Three fully functional, 135-square-foot housing units, each occupying no more than a single parking space, have been completed and are already inhabited by a pioneering zgroup of SCAD students. Each micro-apartment, dubbed SCADpads, features art installations by SCAD alumni, a private courtyard, student-designed furniture, and home automation technologies, like smart glass windows and Philips Hue LED smart bulbs. Sustainable features include community gardens fed by filtered gray-water and a fiber optic sun harvesting system, and a composting and recycling center. The development also contains a workshop equipped with a state of the art, hands-free 3D printing interface.
The three completed SCADpads each have their own themed designs, inspired by the identities of SCAD’s global campuses, and are wholly designed and adorned by SCAD students and alumni. SCADpad Europe is clad in blue, lacquered wood panels, arranged in tile-like diamond patterns, and features a roofline of scalloped, copper tiles. SCADpad Asia contains geometric wallpaper overlaid on a touch-sensitive soundboard that plays randomized musical sounds. The minimalist, black and white exterior of SCADpad North America contrasts the lush interior of wood paneling and textural, Navojo-inspired leather textiles. Large windows in the unit provide views of the Atlanta skyline, but with the touch of an iPad located in a wall mounted 3D printed console, the windows become translucent for added privacy. The visually and technologically rich micro-apartments were built for $40,000 to $60,000 per unit.

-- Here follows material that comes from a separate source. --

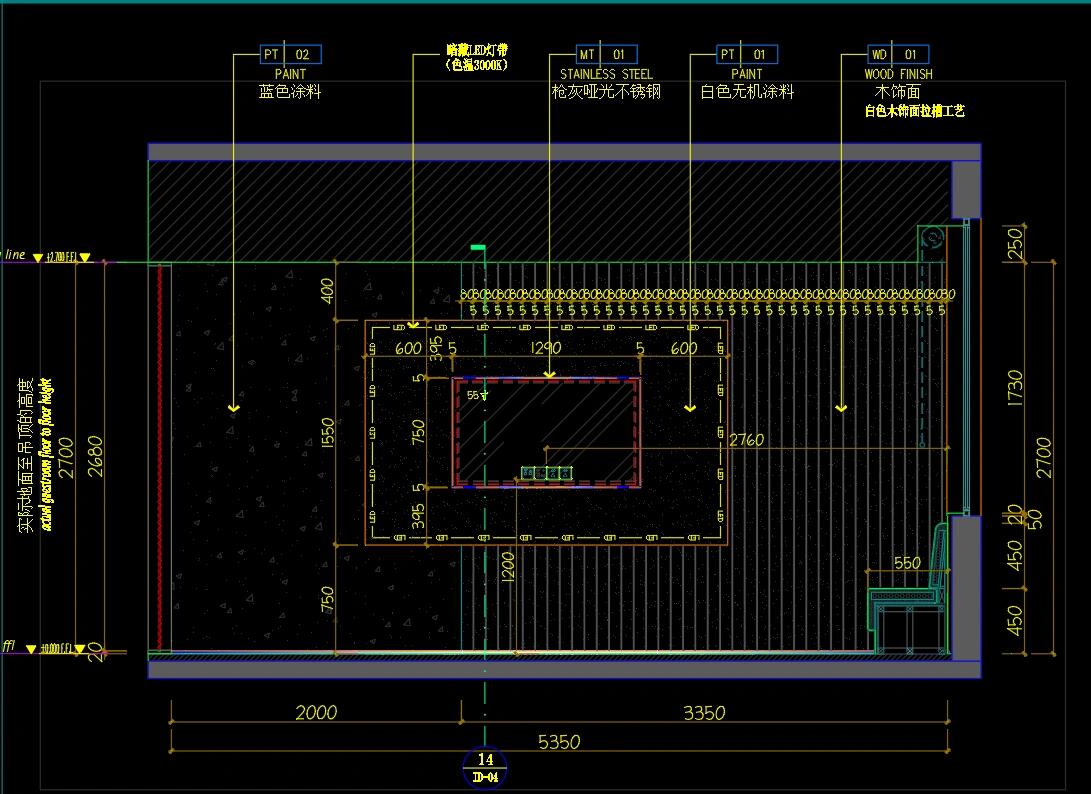Select the 1290 TV width dimension
This screenshot has height=794, width=1091.
pos(546,349)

“Parking structures are a unique and very recent building type,” said Christian Sottile, dean of the School of Building Arts, SCAD. “It’s not a structure that cities, architects, and designers have examined as opportunities for urban living.”
With 105 million parking spaces—five for every car—and approximately 40,000 parking structures operating at only half of their capacity in the United States, opportunities abound for more exciting adaptive reuse projects like this in urban centers across the country.